If you're going to do it, you need to account for the fact that, while problems with family are common, most people cannot comprehend cutting family out completely. They will be able to gain sympathy from friends, employers, landlords, and assorted other people in your life and make trouble for you. You need to cut them out completely if you are going to do it. Half measures don't work.

by Anonymousreply 47August 11, 2022 2:42 AM

R41 that must be nice problem to have.

My parents are broke, to the point they moved into my grandma’s place. And they’re spending what they have on care for her and in future themselves (and already I can tell it won’t be enough), so there’s gonna be nothing left for me & my sister, and they may end up costing us money too. My father has been a jobless antisocial deadbeat piece of hillbilly trash for decades, and though I’ve urged my Mom to leave him for years, she’s missed her boat now (too old, faded, set in her ways). My Mom is pragmatic and smart with money and with day-to-day life in so many ways, but she lacks ambition, has low esteem (which she passed onto me, thanks Mom), and prioritises things like fidelity and comfort and dick over getting the bag, which imo makes her an idiot.

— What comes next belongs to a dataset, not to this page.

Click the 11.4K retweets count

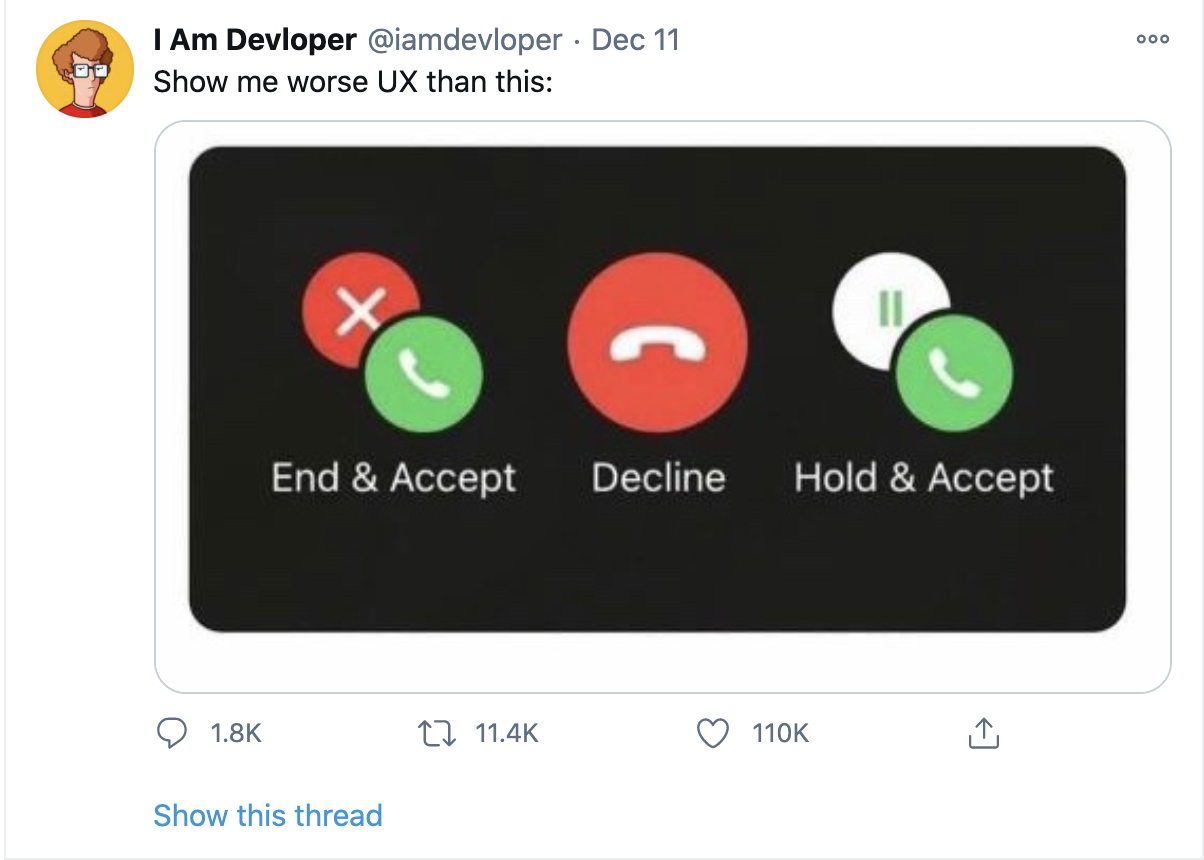(x=506, y=733)
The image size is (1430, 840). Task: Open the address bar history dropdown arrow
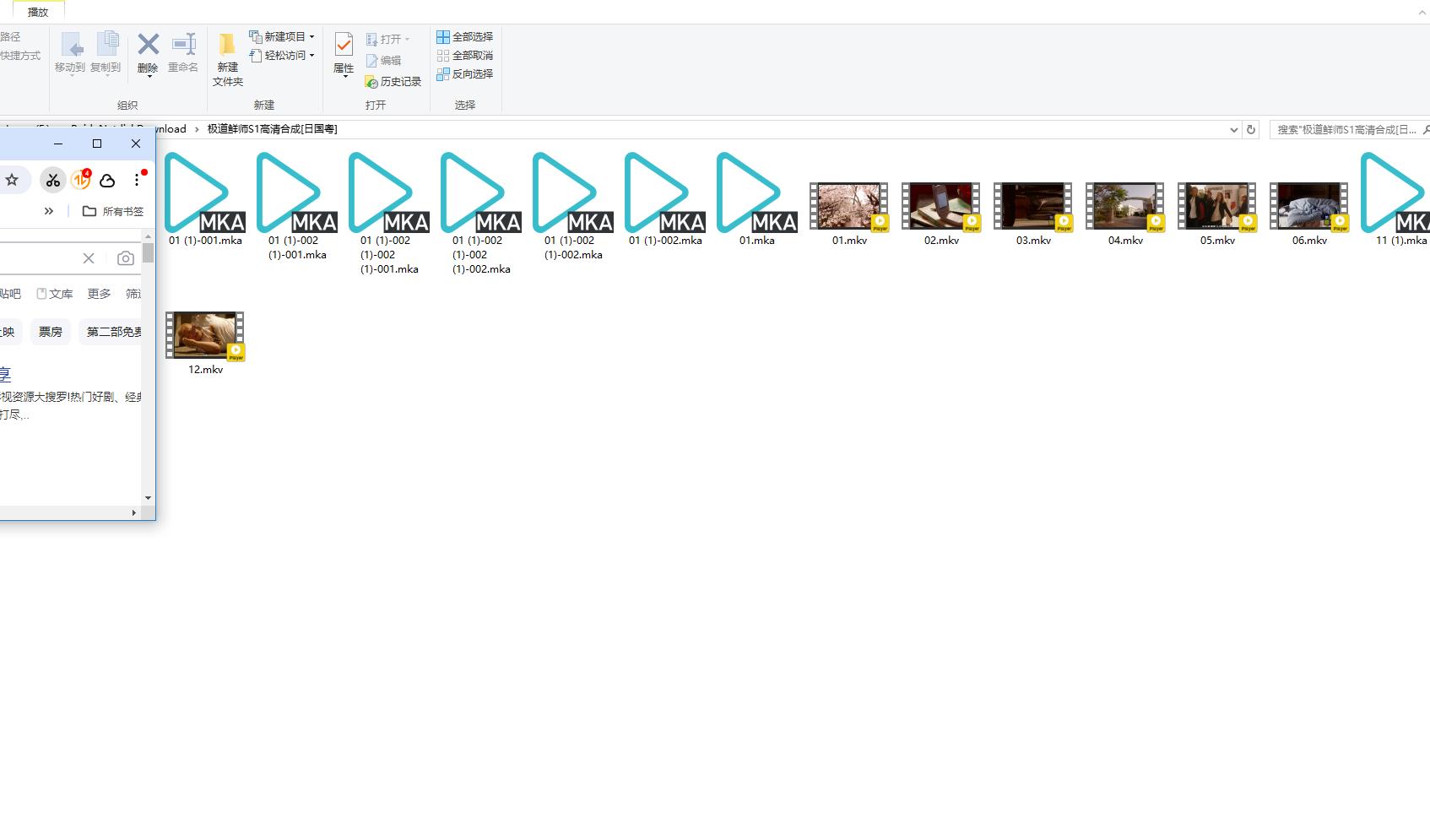[1233, 130]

The rest of my family-of-origin—also poor criminal alcoholic trash for the most part, except my late grandmother who owned an expensive estate house—estranged and fucked off years ago, thanks to a different, earlier inheritance dispute and the fact that my late grandfather drank away much of the money. I haven’t seen them or spoken to them since I was in middle-school. I have a few rich drunk emigré older uncles on the other side of the family, but they both have like five kids and a few wives each to pay for, plus they think I’m poor irrelevant trash and won’t engage with me due to covert homophobia. I see them maybe once every ten years when I get a pity/cursory invite to see them, as an extra to stand at the back of a wedding or whatever.

So basically, unless I marry into money (being that I’m a lesbian, that seems unlikely as a possibility), scrape together what I have to invest in something that takes off, or strike it big and lucky with some sort of famous project or excellent job niche (my only special advanced skill is creative/technical editing and writing), I’m fucked in terms of ever making a lot of money. It’s looking like I may just have to live frugal and small for the rest of my life.

Sorry to vent, but the subject strikes a nerve. That’s why it’s always kind of a sore sub whenever I read or hear of people talking about inheritance, trust funds, etc. And I can’t be the only one who feels that way.

by Anonymousreply 48August 11, 2022 11:20 AM

What about it, R41? Some of us value our sanity more than money (I'm the guy above who lost out on 2 million).

by Anonymousreply 49August 11, 2022 4:50 PM

Haven't spoken to my parents in 12 years. My stepfather was severely psychologically abusive and my mother was a raging narcissist. It has been an indescribably freeing experience, though I won't feel totally free of the pain until they die.